I ask you that question because I read in the paper of Willett, J. B. (2004). Investigating individual change and development: The multilevel model for change and the method of latent growth modeling. Researuch in Human Development, I(1/2), 32-57 on page 44:

"In fact, in any analysis of change it is good practice to try out several multilevel models with alternative error covariance structures and compare them, using standard CSA indices of model fit, in order to figure out which Level 1 error covariance structure is most appropriate for the research problem."

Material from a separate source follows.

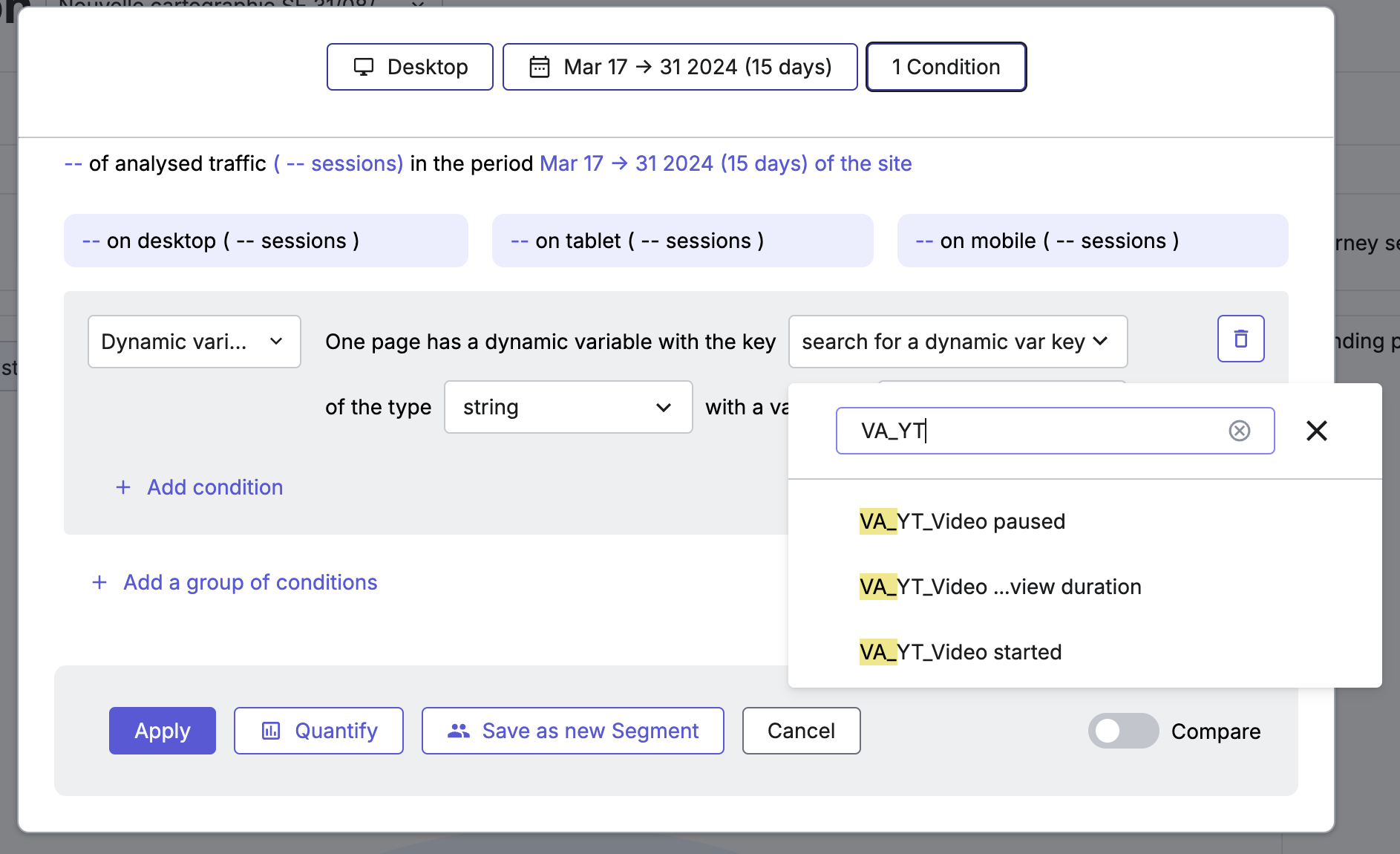Select the on tablet sessions chip
The height and width of the screenshot is (854, 1400).
click(681, 241)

I interpreted this quotation as to compare models with different assumptions about the error covariance structure and selecting the one with the best fit. So if increased model fit might be spurious, I run the risk of choosing a wrongly specified model?

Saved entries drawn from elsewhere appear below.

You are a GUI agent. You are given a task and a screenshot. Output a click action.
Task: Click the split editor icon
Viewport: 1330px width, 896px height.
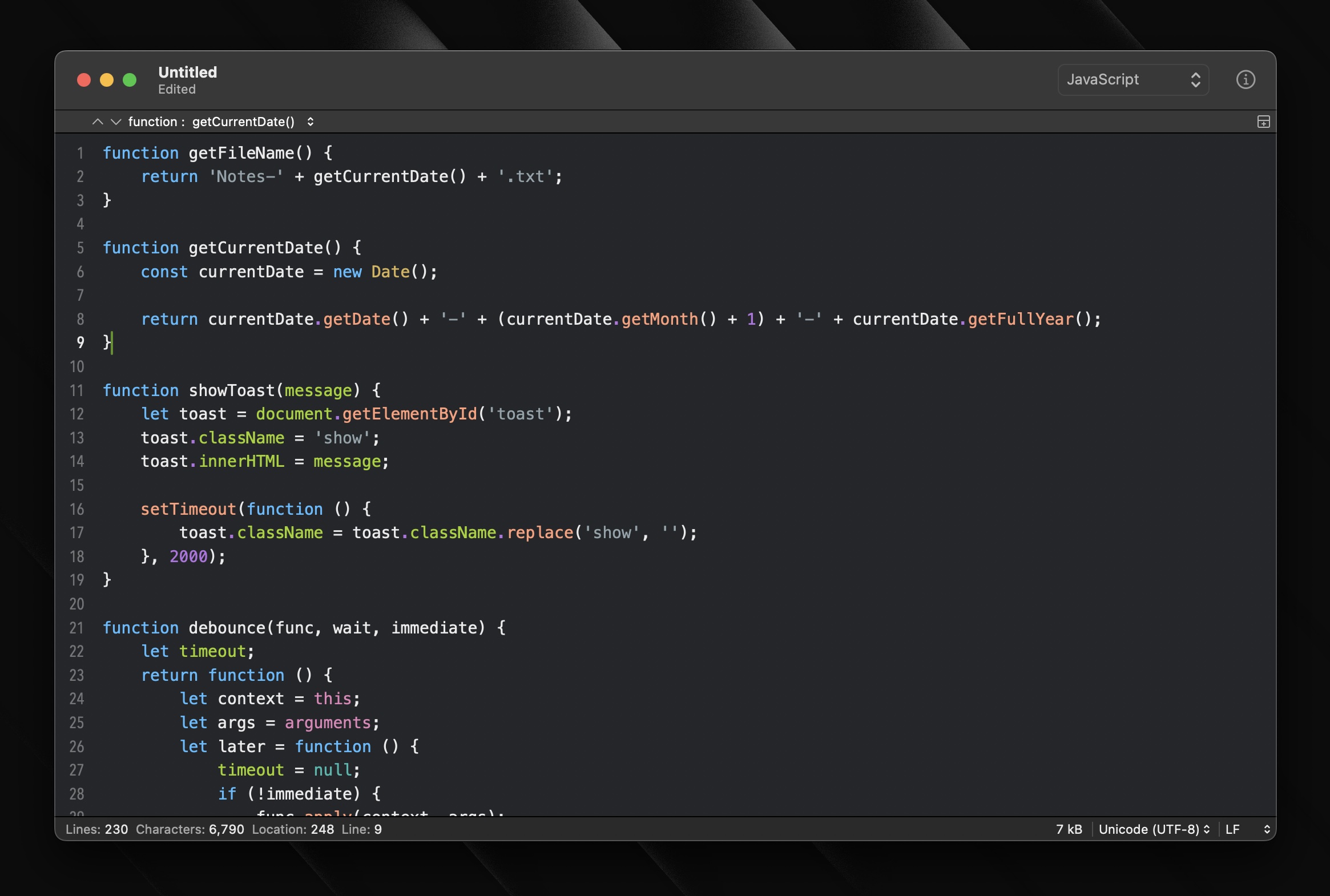click(x=1263, y=122)
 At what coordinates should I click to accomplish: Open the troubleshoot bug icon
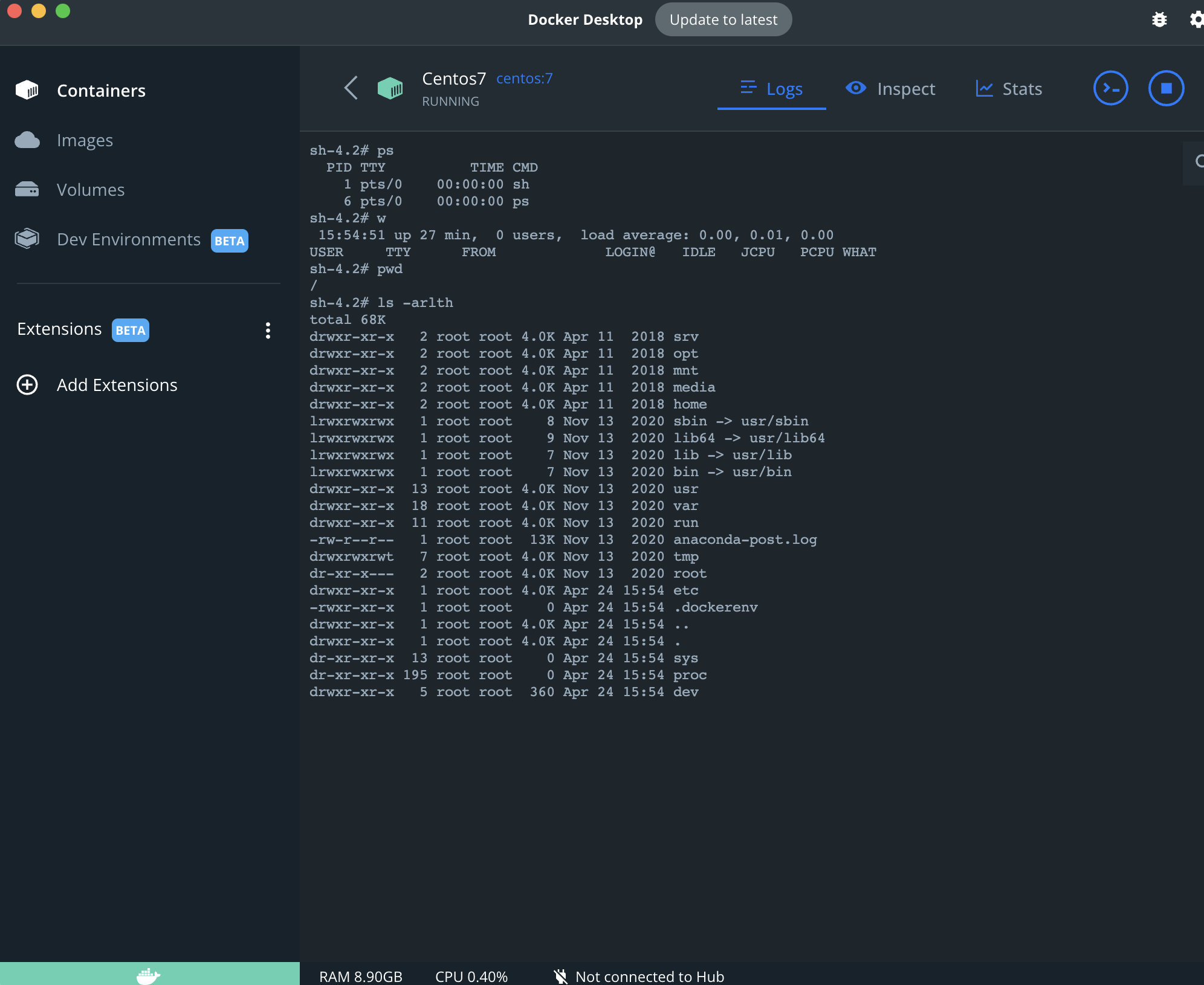pos(1159,20)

 Bengt O. Muthen posted on Saturday, July 23, 2011 - 1:10 pm
I think one can never know if a model is correct even if it fits well and better than other models. This is the equivalent model dilemma. You just have to think of alternative models and among those that fit well see how different the results are. Aspects of models can of course be tested, such as the need for correlated errors, but you never know if a totally different model has generated the data. The real danger arises when you are forced to do a long sequence of model improvement, risking capitalizing on chance; see, e.g.:

McCallum, R.C., Roznowski, M., & Necowitz, L.B. (1992). Model modifications in
covariance structure analysis: The problem of capitalizing on chance. Psychological
Bulletin, 111, 490-504.
 Kathrin Gasser posted on Saturday, July 23, 2011 - 4:39 pm
Thank you so much! That is really helpful to me!
 Kathrin Gasser posted on Monday, July 25, 2011 - 1:41 pm
I have a follow-up question: Would analyzing a hold-up sample be a good approach to this problem?
 Kathrin Gasser posted on Monday, July 25, 2011 - 1:57 pm
excuse me, but I meant hold-out sample, where you analyse several randomly selected samples (50-75%) of the entire sample.
 Linda K. Muthen posted on Monday, July 25, 2011 - 2:32 pm
It's always a good idea to cross-validate your results if you have a large enough sample to do so.